I actually welcome this sort of report, as I think the “gold rush” to SharePoint we are seeing right now is resulting in the nail and hammer situation. “When all you have is a hammer, then everything looks like a nail”. SharePoint is certainly not the first product to be seen as the solution to every possible business problem. Lotus Notes, which was an incredible platform for its day, almost self-destructed under this weight. People were constantly trying to make it do “relational stuff”, and even its custodian, IBM, attempted to turn it into an email server (I suspect that may be a controversial statement). Building a great SharePoint solution requires that we, as consultants, know much more than just what the product can do.
Recently, during our first meeting, a customer asked me a question that went something like this: “What makes the zevenseas approach to building SharePoint solutions different?”. My answer came down to a single word. Pragmatism.
While we have great enthusiasm for SharePoint, and we only create SharePoint solutions, it doesn’t mean we feel every business problem can be solved with a healthy sprinkling of SharePoint teamsites. Actually, I would much rather recommend a customer use the specific technology, designed from the ground up to meet their need, than to attempt to coerce SharePoint in to doing something it doesn’t really want to. SharePoint is our technology, and fortunately it is very good at many of the things businesses need, but all business problems should be looked at pragmatically and in the absence of any preconceived solutions or “technical religion”.
The next key application of pragmatism comes when reviewing requirements, and perhaps it is here that it’s most important. Business problems are rarely simple, in fact even the simplest are actually quite complex. And complicating things further is the tendency for them trend toward greater complexity in proportion to the amount of time you spend talking about them as a group. I think you can see where I’m going here. SharePoint is a great platform because it lets you do things quickly, and easily, and often simply by tuning out of box functionality. We are big believers in rapidly prototyping solutions via weekly iterations and getting feedback via actual usage of the system. There really is nothing like actually watching people use your solution, and there are no end of surprises, its a great way to prioritise functionality and understand where your focus should be.

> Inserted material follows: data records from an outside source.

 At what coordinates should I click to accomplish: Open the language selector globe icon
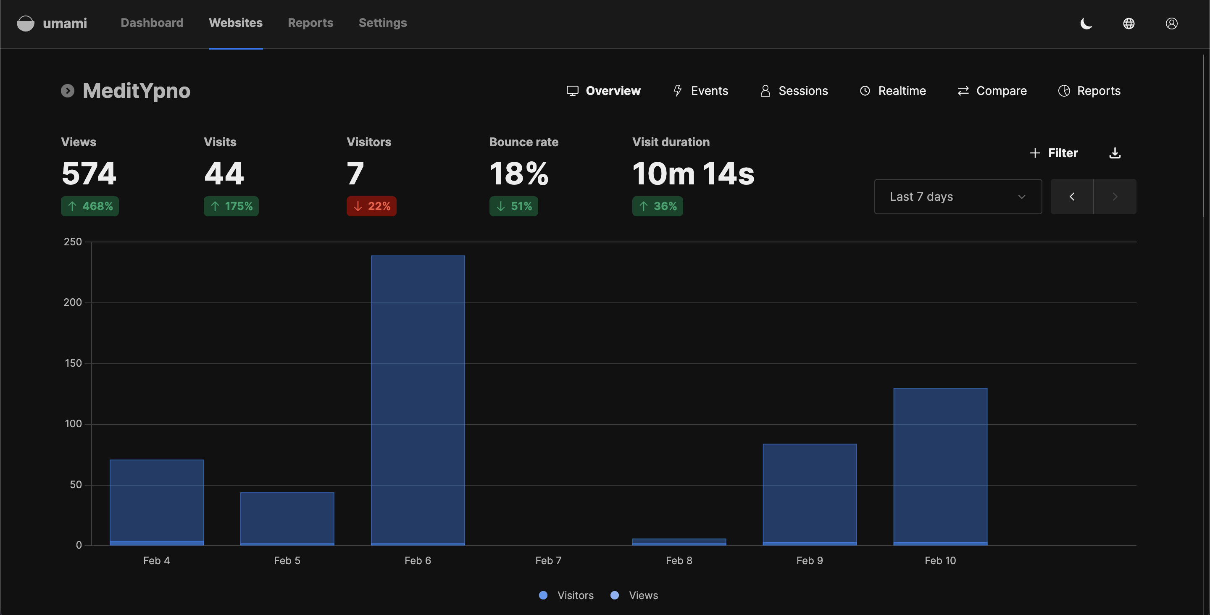tap(1129, 23)
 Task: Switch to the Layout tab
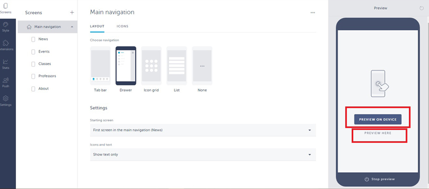pyautogui.click(x=97, y=26)
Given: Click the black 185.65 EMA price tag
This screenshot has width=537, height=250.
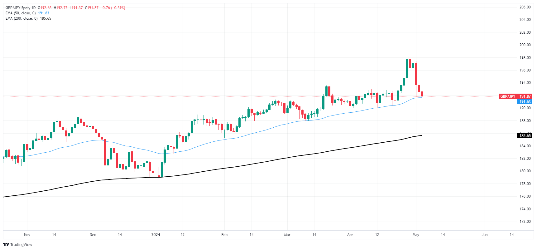Looking at the screenshot, I should 525,136.
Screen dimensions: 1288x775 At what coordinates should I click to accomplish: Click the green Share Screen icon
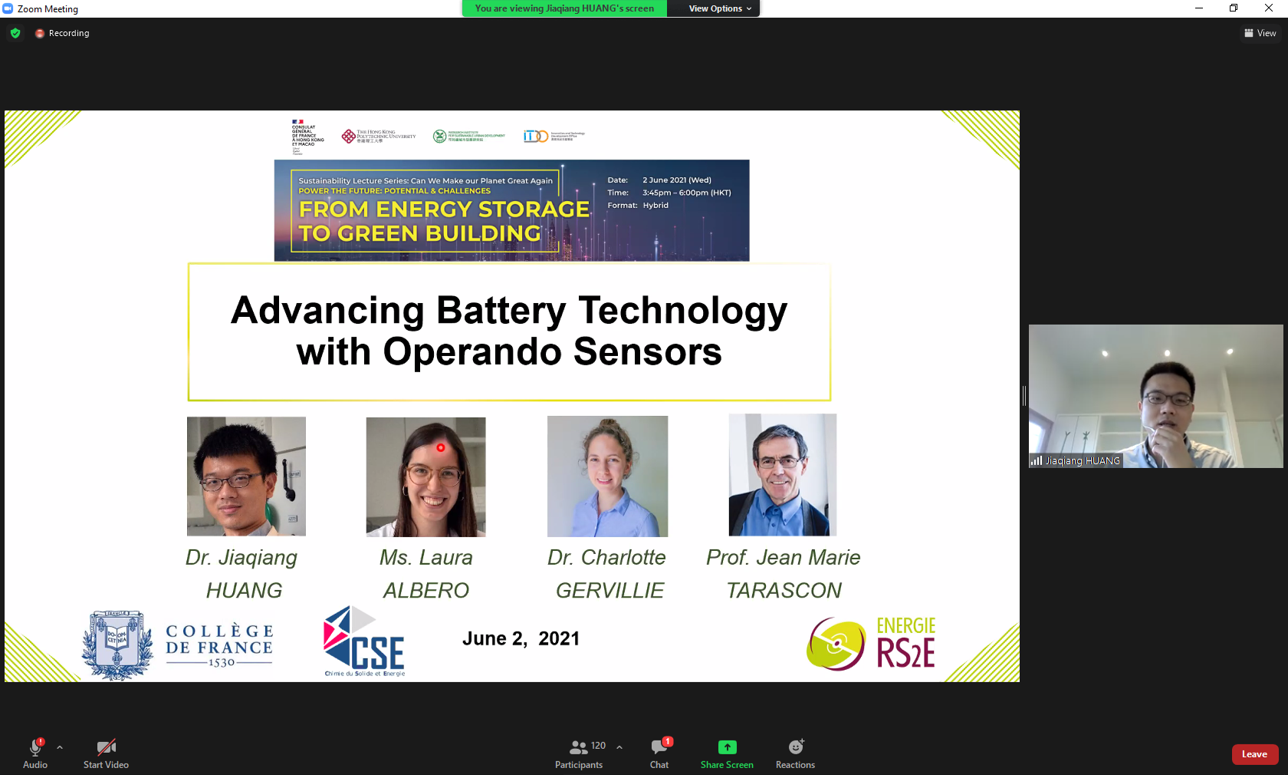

Finally, pragmatism plays a role in the overall design of your solution and it works in partnership with a deeper understanding of the bigger picture. A SharePoint consultant needs to understand exactly why the customer has invested in SharePoint. They must understand the overall landscape in which their projects fits, asking themselves what broader business objectives are being met by the implementation of this collaboration platform. While this is likely a post all on its own, the customers I work with have implemented SharePoint because:
- It’s a very rich platform on which they can build rapid business solutions
- One they can consolidate existing business solutions onto to, thereby reducing the number of platforms they have to support.
It huge out of box feature-set means they can minimise customisation, the ongoing maintenance of which is where the big costs really start creeping in. So, as a consultant, you have two jobs. The first is to make sure you build solutions that work with SharePoint, leveraging every bit of out of box functionality you can, and avoiding wheel reinvention wherever possible. The second is to help those who define the requirements understand just how best to map them to the platform. It means not just taking a requirement on face value and mindlessly building it out, but deciding if small compromises can be made which result in bigger long term cost savings.

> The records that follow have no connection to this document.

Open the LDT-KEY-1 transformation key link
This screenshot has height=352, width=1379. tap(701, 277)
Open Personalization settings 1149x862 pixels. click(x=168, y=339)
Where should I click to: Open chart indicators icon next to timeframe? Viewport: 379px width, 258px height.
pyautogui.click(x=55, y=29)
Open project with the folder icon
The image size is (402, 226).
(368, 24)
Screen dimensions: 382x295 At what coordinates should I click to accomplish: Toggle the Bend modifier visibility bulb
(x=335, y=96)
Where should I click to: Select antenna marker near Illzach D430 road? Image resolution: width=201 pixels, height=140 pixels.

What I’m really saying is that SharePoint projects require SharePoint consultants. It’s a discipline all on its own, you wouldn’t get a ASP.NET developer to build you a WinForms application. Just as SharePoint is not simply another Object Model for an ASP.NET developer to pick up. It requires a completely different mind-set, one focused on augmenting, pragmatically, rather than building.
So, in summary, that’s what is different about zevenseas, we’re very pragmatic.